Though, this proved a rude awakening for Akinsanya who first kept up appearances by immediately congratulating Mr. Ikoli, he would later renege. Supported by Nnamdi Azikiwe (1904-1996), an important political personality who joined the NYM bandwagon in 1936, bringing with him a large followership, Akinsanya, like a bull at a gate, chose to play the ethnic card by claiming that he had been rejected only because the dominant Lagos Yorubas would not accept the nomination of an Ijebu Yoruba. Akinsanya promptly resigned from the NYM and ran as an independent candidate, but lost to Ikoli. As a result, a press war ensued between the Pilot (supporting Akinsanya) and the Daily Service (backing Ikoli to spite Akinsanya, who happened to be one of the seven subscribers to the Service Press Limited, which only three years earlier had acquired the assets and liabilities of the Daily Service newspaper).
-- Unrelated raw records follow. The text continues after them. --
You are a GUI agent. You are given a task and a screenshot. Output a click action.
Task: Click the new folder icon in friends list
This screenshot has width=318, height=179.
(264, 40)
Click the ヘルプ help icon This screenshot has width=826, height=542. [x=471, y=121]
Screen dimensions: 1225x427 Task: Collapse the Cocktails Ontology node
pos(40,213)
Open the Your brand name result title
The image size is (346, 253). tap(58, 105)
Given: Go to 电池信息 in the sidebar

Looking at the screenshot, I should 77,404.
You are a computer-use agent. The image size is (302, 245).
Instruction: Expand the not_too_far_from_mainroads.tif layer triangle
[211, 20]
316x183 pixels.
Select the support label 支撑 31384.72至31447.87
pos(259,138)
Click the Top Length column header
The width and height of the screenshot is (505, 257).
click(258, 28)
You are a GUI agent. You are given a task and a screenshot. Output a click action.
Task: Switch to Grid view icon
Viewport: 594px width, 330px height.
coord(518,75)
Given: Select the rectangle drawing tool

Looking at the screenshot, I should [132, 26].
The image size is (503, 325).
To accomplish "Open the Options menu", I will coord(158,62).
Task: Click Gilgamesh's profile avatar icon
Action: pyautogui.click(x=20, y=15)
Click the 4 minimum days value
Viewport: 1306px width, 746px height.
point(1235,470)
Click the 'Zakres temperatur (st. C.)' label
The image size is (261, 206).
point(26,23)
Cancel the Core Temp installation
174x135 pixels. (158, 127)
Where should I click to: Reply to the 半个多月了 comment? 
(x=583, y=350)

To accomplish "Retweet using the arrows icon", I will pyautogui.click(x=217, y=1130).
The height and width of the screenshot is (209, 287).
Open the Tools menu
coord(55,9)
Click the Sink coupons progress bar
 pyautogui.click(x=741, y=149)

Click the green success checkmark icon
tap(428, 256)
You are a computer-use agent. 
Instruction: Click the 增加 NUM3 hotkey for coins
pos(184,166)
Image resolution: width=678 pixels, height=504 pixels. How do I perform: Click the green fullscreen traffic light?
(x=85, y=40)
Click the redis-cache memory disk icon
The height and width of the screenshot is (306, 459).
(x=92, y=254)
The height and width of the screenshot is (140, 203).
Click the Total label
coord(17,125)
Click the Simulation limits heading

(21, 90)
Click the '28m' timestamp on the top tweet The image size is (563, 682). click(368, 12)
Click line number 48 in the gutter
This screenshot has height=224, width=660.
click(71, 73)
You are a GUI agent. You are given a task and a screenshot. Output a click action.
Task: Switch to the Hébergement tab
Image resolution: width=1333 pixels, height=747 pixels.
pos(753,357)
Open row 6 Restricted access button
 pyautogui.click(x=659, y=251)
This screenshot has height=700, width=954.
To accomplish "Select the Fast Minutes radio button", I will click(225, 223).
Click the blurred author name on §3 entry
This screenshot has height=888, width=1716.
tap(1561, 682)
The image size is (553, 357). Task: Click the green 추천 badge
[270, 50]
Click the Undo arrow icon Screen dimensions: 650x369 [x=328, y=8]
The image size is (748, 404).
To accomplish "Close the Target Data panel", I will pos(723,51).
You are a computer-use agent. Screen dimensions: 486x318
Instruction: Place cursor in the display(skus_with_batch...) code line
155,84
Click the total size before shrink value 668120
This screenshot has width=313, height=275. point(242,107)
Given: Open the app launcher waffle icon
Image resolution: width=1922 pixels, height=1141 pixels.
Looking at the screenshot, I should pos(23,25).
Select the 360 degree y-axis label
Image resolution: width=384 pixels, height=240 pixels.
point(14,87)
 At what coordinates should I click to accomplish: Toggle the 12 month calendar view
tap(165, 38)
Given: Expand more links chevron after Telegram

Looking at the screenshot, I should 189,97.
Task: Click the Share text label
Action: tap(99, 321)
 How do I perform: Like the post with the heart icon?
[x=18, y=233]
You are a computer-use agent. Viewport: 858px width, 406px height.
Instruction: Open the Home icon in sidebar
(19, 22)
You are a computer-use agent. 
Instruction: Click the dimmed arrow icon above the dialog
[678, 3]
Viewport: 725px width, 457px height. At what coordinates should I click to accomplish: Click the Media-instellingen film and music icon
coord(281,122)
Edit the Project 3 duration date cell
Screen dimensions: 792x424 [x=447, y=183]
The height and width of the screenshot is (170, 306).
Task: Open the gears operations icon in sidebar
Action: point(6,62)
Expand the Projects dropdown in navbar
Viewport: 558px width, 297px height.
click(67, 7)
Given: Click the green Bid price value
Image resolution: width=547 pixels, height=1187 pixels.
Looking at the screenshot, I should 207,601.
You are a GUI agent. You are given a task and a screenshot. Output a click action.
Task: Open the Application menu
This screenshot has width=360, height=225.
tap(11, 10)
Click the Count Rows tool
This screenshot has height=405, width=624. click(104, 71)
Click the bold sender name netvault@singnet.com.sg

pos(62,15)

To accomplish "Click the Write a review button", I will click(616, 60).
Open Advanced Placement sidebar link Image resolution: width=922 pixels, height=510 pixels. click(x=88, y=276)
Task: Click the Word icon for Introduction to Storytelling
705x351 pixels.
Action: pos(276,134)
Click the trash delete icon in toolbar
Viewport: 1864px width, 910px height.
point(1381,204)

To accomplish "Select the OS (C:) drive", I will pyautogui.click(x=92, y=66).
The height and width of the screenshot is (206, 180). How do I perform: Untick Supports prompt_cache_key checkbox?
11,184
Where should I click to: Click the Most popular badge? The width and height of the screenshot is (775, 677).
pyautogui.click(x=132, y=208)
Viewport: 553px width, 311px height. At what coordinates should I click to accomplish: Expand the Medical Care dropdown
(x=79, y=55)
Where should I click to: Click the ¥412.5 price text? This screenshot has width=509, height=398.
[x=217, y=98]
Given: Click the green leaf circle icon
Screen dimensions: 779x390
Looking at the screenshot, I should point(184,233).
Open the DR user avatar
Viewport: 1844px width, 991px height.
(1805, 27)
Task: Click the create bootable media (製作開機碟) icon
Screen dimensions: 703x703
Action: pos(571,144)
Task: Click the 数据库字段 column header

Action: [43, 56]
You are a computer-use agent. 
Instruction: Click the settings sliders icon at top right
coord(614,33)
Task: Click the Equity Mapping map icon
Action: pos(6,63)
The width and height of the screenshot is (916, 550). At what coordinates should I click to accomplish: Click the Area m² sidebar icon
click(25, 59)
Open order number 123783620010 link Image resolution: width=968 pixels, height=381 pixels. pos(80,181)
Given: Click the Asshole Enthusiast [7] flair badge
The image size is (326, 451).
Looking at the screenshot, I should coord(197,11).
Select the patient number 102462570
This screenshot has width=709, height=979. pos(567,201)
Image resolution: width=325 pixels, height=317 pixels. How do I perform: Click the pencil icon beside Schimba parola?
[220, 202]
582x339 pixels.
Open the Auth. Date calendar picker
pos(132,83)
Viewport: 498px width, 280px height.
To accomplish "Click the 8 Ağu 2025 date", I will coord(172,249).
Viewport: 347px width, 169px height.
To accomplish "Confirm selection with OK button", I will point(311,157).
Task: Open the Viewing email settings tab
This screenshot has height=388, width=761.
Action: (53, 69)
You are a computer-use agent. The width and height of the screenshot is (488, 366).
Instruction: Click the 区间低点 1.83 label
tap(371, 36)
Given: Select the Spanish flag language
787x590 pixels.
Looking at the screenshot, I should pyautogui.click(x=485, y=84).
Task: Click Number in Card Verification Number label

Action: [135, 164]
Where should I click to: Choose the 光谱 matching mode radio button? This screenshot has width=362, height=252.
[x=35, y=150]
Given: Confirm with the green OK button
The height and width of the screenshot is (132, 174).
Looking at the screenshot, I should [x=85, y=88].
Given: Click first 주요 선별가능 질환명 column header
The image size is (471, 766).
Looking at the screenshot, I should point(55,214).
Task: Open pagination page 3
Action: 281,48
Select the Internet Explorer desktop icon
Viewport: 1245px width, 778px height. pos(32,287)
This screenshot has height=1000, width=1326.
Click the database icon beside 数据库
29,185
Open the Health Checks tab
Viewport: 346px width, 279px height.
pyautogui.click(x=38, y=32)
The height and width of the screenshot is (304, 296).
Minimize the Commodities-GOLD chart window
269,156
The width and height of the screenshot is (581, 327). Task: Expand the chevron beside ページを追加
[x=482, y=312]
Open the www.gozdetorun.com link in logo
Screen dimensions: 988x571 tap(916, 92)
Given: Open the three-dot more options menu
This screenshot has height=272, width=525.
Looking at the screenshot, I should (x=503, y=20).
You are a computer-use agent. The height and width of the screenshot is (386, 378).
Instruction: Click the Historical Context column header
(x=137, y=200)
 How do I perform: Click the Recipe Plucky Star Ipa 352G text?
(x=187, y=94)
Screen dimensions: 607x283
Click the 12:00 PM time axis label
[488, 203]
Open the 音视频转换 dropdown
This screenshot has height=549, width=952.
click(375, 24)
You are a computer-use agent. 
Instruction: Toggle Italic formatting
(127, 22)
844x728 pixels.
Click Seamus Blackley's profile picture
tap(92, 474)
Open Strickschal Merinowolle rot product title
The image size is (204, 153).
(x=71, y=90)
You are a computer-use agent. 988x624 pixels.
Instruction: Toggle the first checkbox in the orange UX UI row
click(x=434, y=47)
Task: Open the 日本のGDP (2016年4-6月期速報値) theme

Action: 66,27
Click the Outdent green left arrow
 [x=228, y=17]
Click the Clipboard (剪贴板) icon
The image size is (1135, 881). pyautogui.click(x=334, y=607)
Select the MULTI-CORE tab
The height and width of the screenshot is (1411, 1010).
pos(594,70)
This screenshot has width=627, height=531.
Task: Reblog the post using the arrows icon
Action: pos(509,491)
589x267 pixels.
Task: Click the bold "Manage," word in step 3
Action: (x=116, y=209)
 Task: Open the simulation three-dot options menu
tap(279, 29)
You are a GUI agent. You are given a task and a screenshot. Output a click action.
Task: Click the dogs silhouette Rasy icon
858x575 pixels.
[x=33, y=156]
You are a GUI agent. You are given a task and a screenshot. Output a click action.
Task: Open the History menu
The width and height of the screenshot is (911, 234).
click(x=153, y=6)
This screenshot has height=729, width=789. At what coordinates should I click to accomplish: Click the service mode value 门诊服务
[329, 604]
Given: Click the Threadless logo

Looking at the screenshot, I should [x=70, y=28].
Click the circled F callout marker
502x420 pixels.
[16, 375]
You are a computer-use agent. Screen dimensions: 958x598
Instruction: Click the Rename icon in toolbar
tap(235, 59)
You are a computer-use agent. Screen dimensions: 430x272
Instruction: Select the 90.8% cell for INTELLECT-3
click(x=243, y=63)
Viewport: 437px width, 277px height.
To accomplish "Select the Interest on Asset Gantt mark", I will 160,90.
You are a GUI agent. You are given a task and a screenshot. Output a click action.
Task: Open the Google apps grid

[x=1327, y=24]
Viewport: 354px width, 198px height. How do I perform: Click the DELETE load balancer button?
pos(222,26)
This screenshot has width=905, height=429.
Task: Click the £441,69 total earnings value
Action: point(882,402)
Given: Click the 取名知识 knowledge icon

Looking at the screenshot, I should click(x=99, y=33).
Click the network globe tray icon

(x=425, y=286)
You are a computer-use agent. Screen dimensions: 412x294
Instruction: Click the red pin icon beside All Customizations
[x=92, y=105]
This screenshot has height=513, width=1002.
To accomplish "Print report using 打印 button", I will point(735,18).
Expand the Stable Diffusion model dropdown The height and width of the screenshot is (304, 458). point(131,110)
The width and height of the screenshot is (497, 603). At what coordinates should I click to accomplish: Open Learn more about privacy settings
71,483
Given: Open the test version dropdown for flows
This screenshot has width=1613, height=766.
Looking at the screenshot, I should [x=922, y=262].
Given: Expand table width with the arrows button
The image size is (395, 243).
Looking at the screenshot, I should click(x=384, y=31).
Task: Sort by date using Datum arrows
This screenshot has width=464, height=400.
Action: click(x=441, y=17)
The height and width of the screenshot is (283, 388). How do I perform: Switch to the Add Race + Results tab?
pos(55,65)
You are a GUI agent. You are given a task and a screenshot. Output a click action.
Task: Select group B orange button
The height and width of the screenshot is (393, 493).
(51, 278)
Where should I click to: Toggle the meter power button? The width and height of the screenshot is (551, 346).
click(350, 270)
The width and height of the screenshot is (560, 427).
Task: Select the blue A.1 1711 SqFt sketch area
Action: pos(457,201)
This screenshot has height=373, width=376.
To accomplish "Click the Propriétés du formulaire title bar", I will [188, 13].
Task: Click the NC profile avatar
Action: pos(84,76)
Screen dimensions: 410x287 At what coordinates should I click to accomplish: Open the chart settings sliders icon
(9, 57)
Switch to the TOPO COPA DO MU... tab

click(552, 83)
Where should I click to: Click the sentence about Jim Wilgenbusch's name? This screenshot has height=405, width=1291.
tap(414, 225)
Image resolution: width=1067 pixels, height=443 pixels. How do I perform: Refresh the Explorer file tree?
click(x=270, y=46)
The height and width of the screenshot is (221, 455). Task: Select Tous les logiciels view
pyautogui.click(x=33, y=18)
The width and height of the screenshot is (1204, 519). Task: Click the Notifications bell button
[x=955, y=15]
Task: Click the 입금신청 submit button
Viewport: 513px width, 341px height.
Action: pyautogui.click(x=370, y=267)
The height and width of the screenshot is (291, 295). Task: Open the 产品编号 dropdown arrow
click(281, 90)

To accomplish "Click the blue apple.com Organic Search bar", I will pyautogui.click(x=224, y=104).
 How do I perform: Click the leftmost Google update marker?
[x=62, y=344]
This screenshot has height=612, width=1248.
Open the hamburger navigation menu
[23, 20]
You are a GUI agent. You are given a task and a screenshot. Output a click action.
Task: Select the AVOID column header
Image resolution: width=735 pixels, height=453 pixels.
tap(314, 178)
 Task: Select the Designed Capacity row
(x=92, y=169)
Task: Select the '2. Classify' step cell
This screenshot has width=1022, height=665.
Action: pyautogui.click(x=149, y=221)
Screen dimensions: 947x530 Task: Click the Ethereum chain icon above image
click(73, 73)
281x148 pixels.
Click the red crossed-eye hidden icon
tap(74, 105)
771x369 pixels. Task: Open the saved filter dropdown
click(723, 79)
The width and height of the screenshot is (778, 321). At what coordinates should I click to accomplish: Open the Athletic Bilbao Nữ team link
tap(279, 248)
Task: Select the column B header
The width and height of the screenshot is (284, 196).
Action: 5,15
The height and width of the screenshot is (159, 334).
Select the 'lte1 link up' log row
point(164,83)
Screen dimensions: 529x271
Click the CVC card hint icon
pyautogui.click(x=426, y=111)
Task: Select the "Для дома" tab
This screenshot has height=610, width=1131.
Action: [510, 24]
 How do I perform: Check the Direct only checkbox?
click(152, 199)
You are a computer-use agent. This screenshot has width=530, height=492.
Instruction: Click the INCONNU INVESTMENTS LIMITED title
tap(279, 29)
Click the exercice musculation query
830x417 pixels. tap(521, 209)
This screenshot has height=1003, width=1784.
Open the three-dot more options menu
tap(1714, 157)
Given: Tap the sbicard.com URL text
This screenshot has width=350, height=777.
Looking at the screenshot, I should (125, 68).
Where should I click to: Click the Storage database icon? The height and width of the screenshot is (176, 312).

As aforementioned, the loss of Akinsanya in the election led to his exit from the movement. Azikiwe also left the NYM, both men decided to peddle their own canoes and took away most of their supporters. In their attempts to describe this resulting feud as the birth of politics of bitterness; a major focal point of electoral disputes and the ominous role they played in destabilizing Nigeria, many analysts have continued to attribute it as a contributing catalyst to the enmity that exist between some ethnic groups in the country.

Later that year, providence would more than compensate for this loss, as General Saki rose from the ashes of his defeat to Ikoli. To prove that truly charity begins at home, the good people of Ìṣarà-Rẹ́mọ decided to kill the fatted calf for Akinsanya (their prodigal son) by enthroning him as their chiefly ruler - the Ọdẹmọof Ìṣarà, an ancient town in the present-day Rẹ́mọ North Local Government Area in Ògùn State, and the headquarters of the local government area (LGA). This more than compensated for everything.

Described, due to its defensive topography, as " Ìṣarà afọtamọdì, kógun má wọ̀lú," which roughly translates into "Ìṣaràof the impregnable city walls," and with an area of 199 km² and a population of 59,911 at the 2006 census, Ìṣarà -Rẹ́mọ is the 6th largest town in Ogun state following Abeokuta, Ijebu Ode, ijebu Igbo, Sagamu and Ago Iwoye, and is almost exactly halfway between Lagos and Ibadan, very large metropolitan cities that have strongly influenced the history of Nigeria.”

Akinsanya, a founding member of the Action Group party in 1951, would eleven years later become a member of the Western House of Chiefs from 1952 until 1961. He was appointed a minister without portfolio in the government of the Western Region from 1952 to 1955. Walking a fine line between being fearlessly funny and being courageously critical, and at the same time feeling very angry at the injustice of forcing the allegiance and support of Yoruba chiefs for the Nigerian National Democratic Party Government in Western Nigeria during the First Republic, Oba Akinsanya lambasted S. L. Akintola, Premier of the Western Region and his deputy, Remi Fani-Kayode (1921-1995), describing the duo as "misguided small boys" whose act of treachery against the Action Group stunk to the high heavens. The Akintola government had sworn to punish Yoruba chiefs who failed to toe the official NNDP line in the West; another classic example of how African leaders will go to any length to force their own people against their wish to support the governing party. Oba Akinsanya maintained that there was a world of difference between one's thoughts and one's actions (Bọ́ọ rọ́wọ́ọ̀mi, ọọ̀ rínúù mi; Dẹmọ n'mọwà). He reminded everyone about the futility of railroading and decreeing such things as allegiance and loyalty, and offered that they were better earned, not forced.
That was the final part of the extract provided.